**Activity list**.
A) Can you duplicate the Suricata article word for word, everything from "Suricata is able" down to "SMTP and SMB."?
B) How would the Suricata article go on after its last sentence? Write the next part.

Open-source network analysis and threat detection software

Suricata is open-source network analysis and threat detection software. The features include intrusion detection and prevention as well as network transaction logging and file extraction. It was developed by the Open Information Security Foundation (OISF). The first standard release was in July 2010.

==Features==

===IDS and IPS===

Suricata provides threat detection capabilities. In IDS mode, it is going to analyse the traffic and generate an alert when a signature matches.

In IPS mode, it acts like a firewall. It provides traffic filtering and monitoring and allows network administrators to write and enforce detection rules.

Suricata is able to detect common attack vectors such as port scanning, denial-of-service, pass-the-hash, and brute-force attacks.

===Network monitoring===

Suricata can be used to monitor network traffic in real time. It can log various types of network transactions, including HTTP, DNS, SMB and TLS sessions.

===File extraction===

Suricata can extract files from network traffic to disk for further analysis. It supports extraction over protocols such as FTP, HTTP, SMTP and SMB.
It can also perform file type identification or hash computation of the files seen on the network without extracting them to disk.

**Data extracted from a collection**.
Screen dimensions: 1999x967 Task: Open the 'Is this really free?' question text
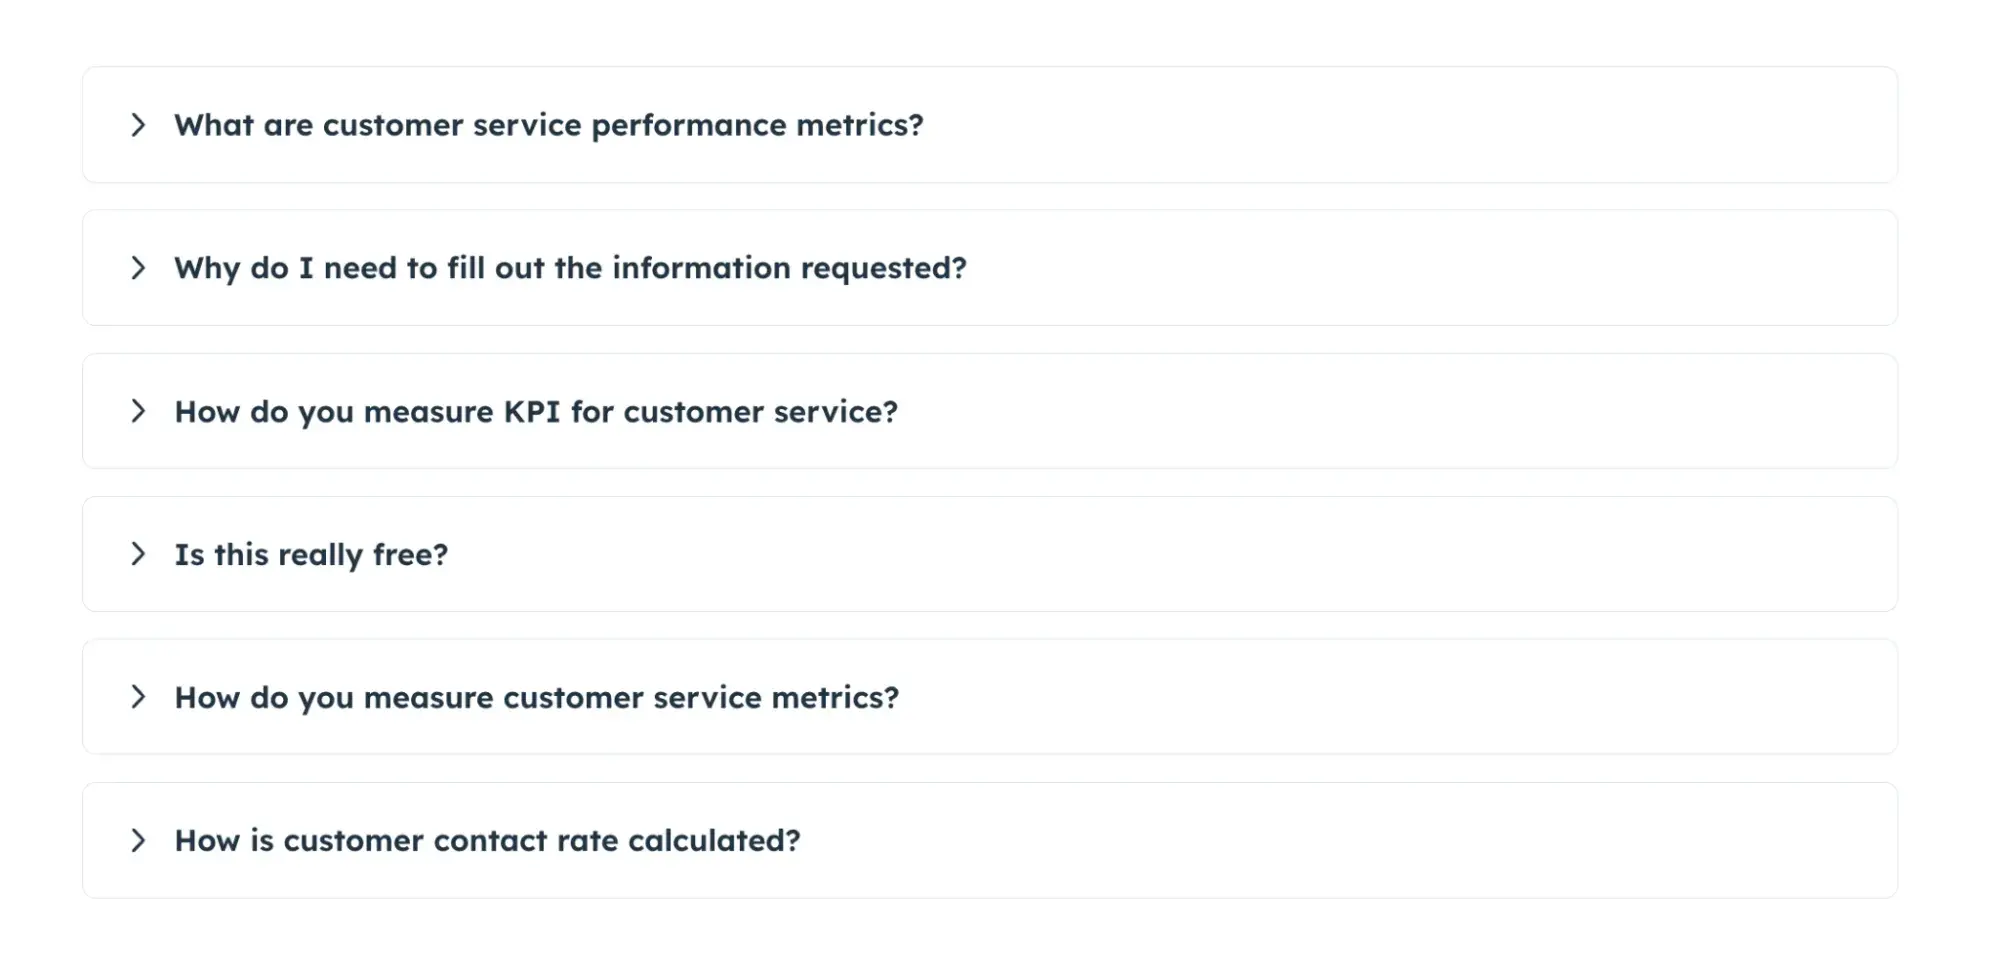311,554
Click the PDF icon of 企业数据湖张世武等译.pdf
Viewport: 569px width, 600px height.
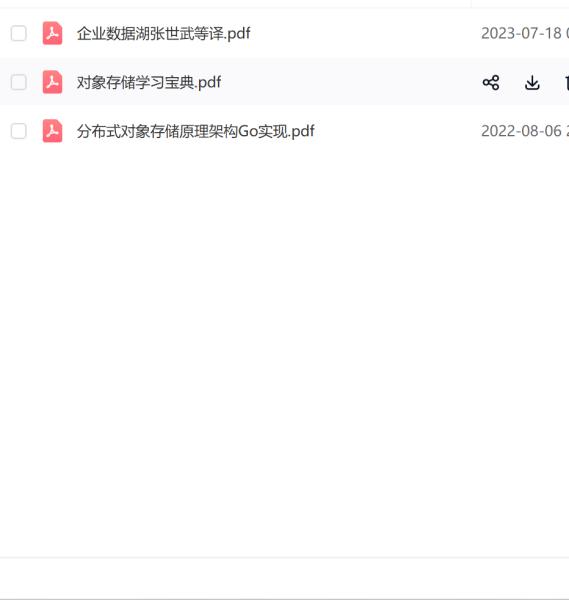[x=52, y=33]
==
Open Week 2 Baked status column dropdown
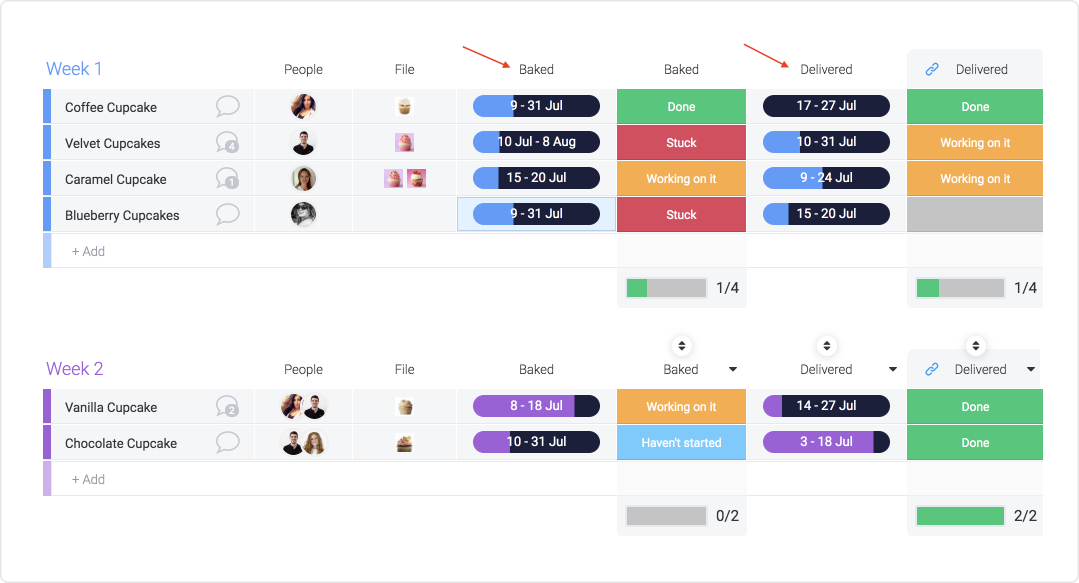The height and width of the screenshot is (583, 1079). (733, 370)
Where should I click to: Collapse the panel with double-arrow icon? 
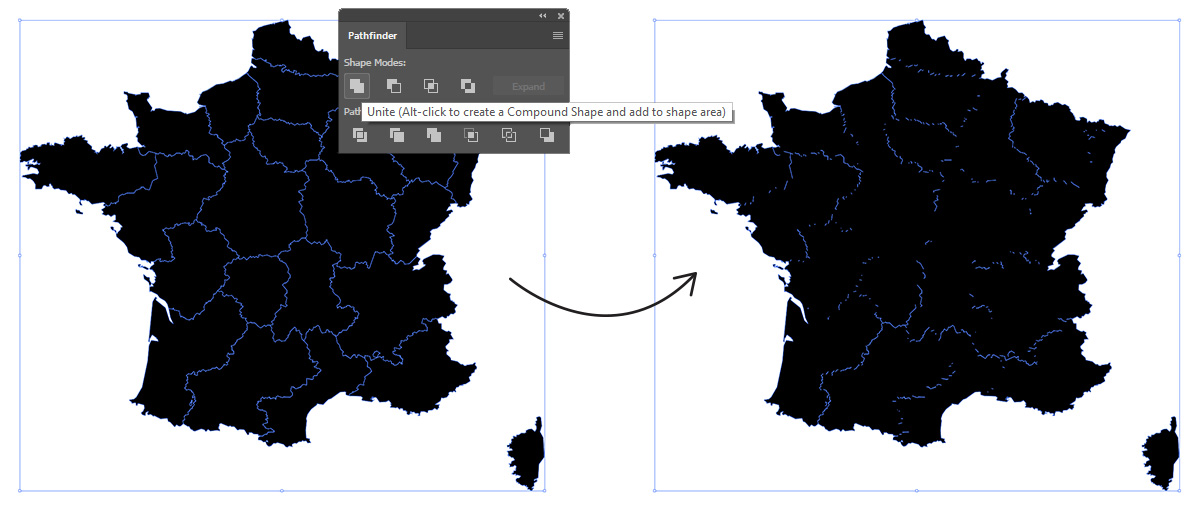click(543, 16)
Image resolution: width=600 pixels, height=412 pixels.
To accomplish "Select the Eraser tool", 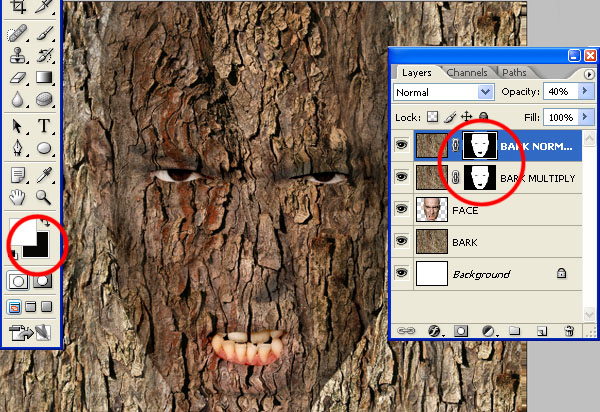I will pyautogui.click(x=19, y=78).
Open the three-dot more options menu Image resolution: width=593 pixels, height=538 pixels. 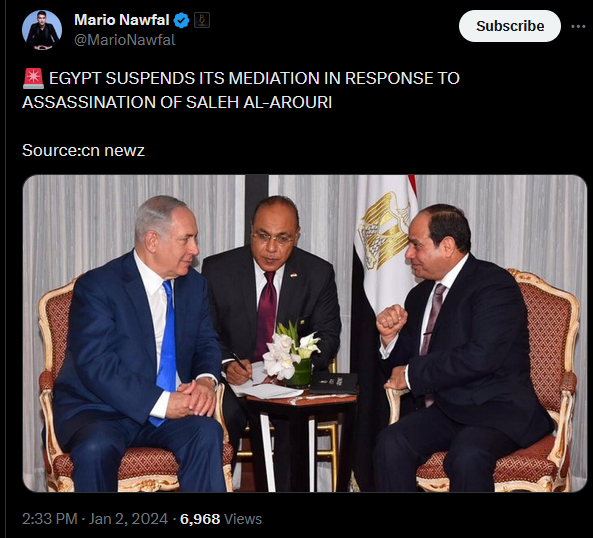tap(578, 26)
...
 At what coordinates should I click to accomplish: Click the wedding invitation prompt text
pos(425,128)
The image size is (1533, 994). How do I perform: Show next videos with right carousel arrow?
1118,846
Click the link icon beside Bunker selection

**Expected outputs**.
A)
Suricata is able to detect common attack vectors such as port scanning, denial-of-service, pass-the-hash, and brute-force attacks.

===Network monitoring===

Suricata can be used to monitor network traffic in real time. It can log various types of network transactions, including HTTP, DNS, SMB and TLS sessions.

===File extraction===

Suricata can extract files from network traffic to disk for further analysis. It supports extraction over protocols such as FTP, HTTP, SMTP and SMB.

B)
===PCAP logging===

Suricata can log network traffic in PCAP format for later analysis with tools such as Wireshark. It also supports conditional pcap logging where only the traffic of flow where a rule matched is logged.

===Event Format===

Suricata logs events in the JSON format, which can be easily parsed and analyzed by other tools.

==Release cycle==

Typically, a major update of Suricata is released every 2 years.

==Ruleset==

Suricata uses a ruleset to perform detection and threat analysis. This ruleset is composed of signatures that define which behaviors on the network should trigger an alert event. The ruleset is usually constituted of signatures of various severity. Some are designed to alert on Common Vulnerabilities and Exposures exploitation and some are just there to select interesting events (like a software update) that could be meaningful during an investigation.